Source information:

- - -

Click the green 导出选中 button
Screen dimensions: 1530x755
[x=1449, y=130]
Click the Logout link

- - -

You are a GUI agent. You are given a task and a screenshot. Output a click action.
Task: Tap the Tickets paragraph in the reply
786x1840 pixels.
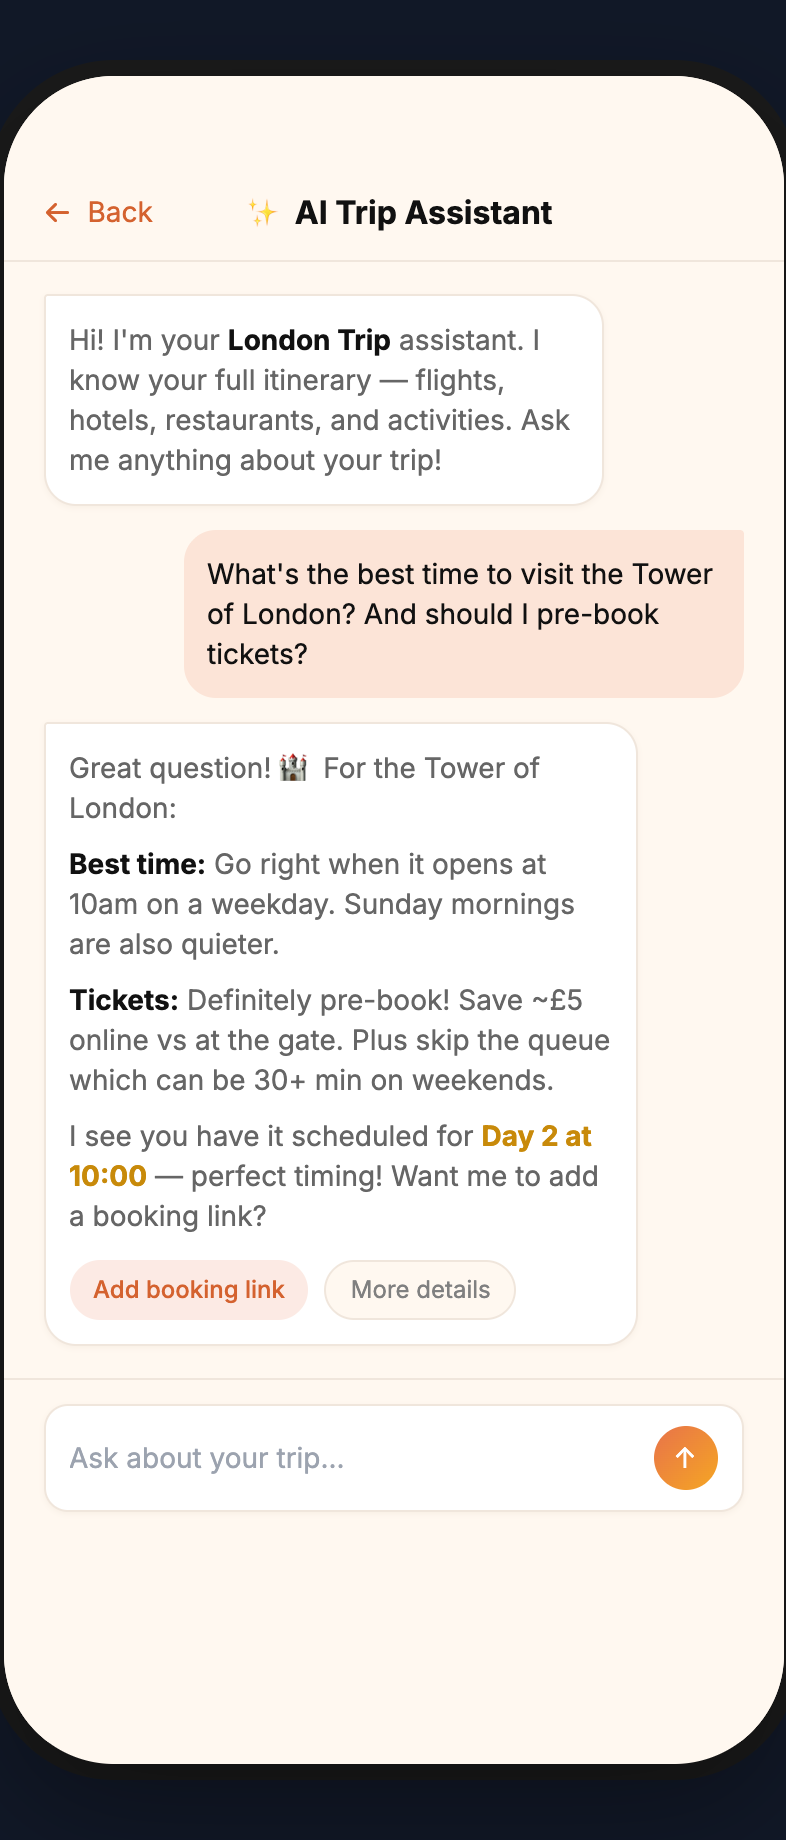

- - -

Set down, from the entries above, exactly the lines from the one with "You are a GUI" up to and including the one with "786x1840 pixels.", and no other lines.

You are a GUI agent. You are given a task and a screenshot. Output a click action.
Task: Tap the Tickets paragraph in the reply
786x1840 pixels.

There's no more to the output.